Making Futures 2021

Resilience Through Leadership and Organisational Form

The seventh edition of our Making Futures biennial international research conference will be held on 16th September 2021.

Dr Carol Christiansen

Curator and Community Museums Officer at Shetland Museum and Archives| CarolChristiansen@shetlandamenity.org

Re-visioning: Shetland Textile Making in the Post Oil-Boom Era


In the last few decades, there has been a gradual shift in textile making in Shetland, as children of the oil boom generation of the 1970s balance the work ethos of the oil era with opportunities for professional development centred on home and croft. In doing so, a different model of professional maker than that of their parents and grandparents seems to be emerging. Textile makers tend to manage their own businesses as designers, makers, production managers, promoters and exporters of their products, but often from their home.
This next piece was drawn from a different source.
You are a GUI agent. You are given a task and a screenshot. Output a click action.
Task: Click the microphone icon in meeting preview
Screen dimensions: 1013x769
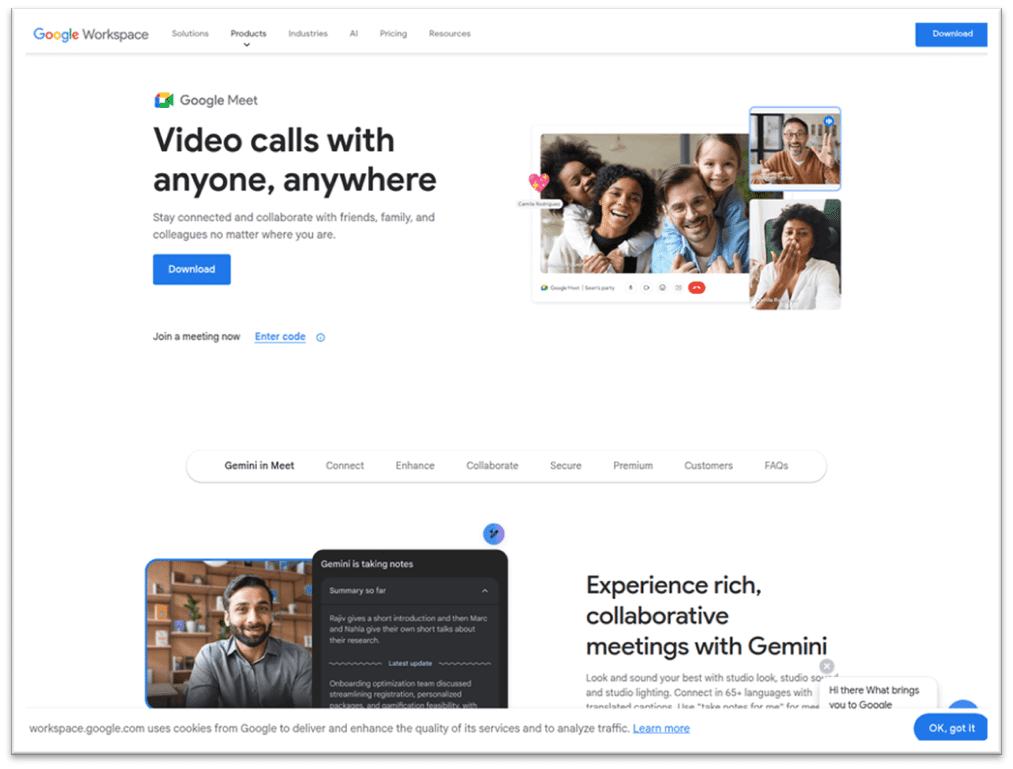click(630, 288)
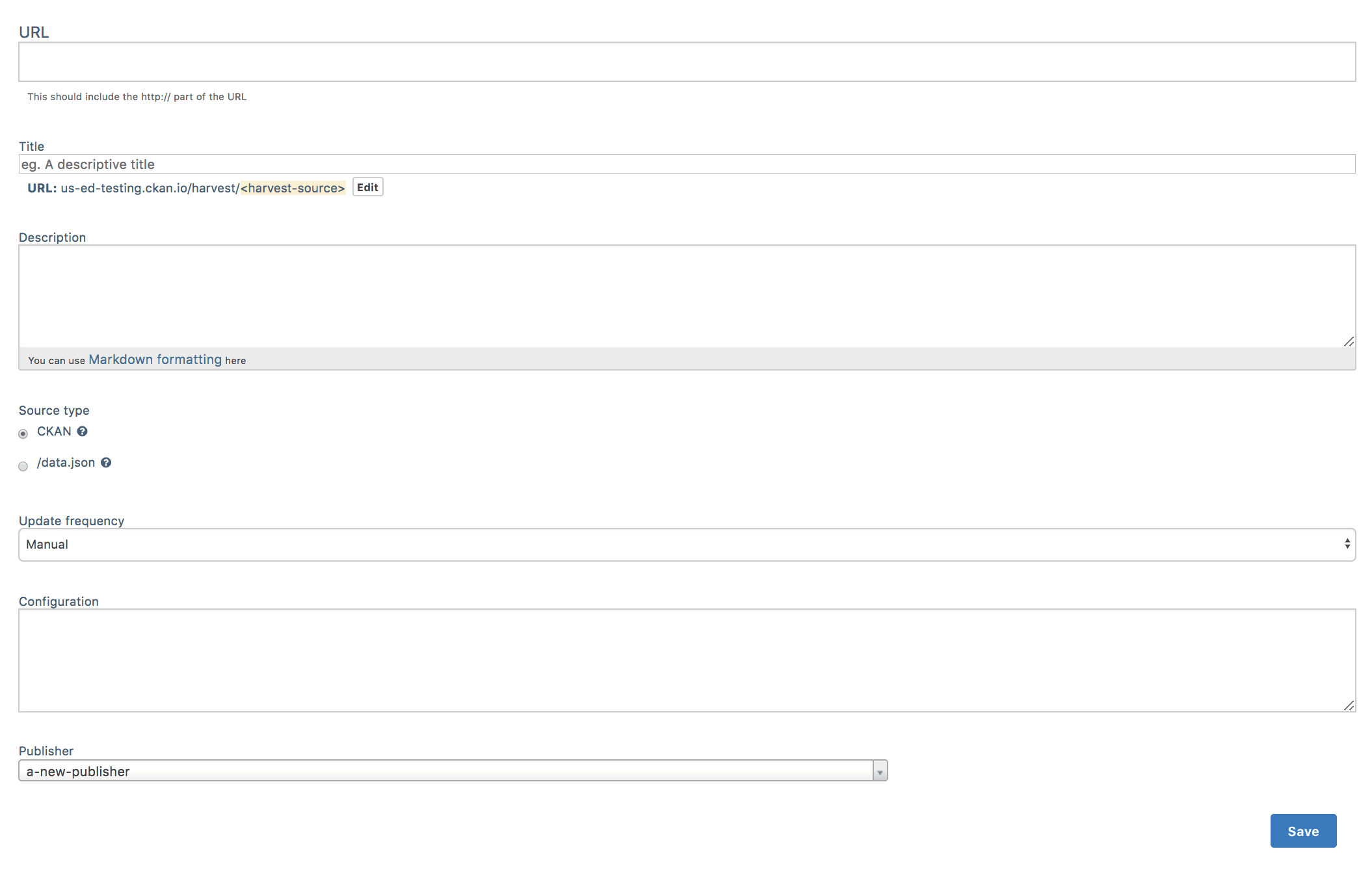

Hand-making as a mark of indigenous design, technique and quality remains an important factor in all types of production. So too is the reliance on using wool from the Shetland breed for weaving and knitting, as well as a growing trend in creating own-brand yarns from local flocks. These changes have been supported and strengthened by the ability to market designs and products online, an increase in textile tourism, and the success of Shetland Wool Week. Intergenerational teaching and learning through Shetland Peerie Makkers have meant a new generation of young people are introduced not only to the Shetland way of knitting and design but to this new style of business practice.

BIOGRAPHY

Carol Christiansen has been Curator and Community Museums Officer at Shetland Museum and Archives since 2006. She received her doctorate in Archaeology with a specialism in textiles from the University of Manchester in 2003. Her research on Shetlandic, Scottish, and Nordic archaeological and historical textiles has been published widely. She is the author of Taatit Rugs: the Pile Bedcovers of Shetland (2015) and the forthcoming Shetland Fine Lace Knitting: patterns from the Museum’s collection.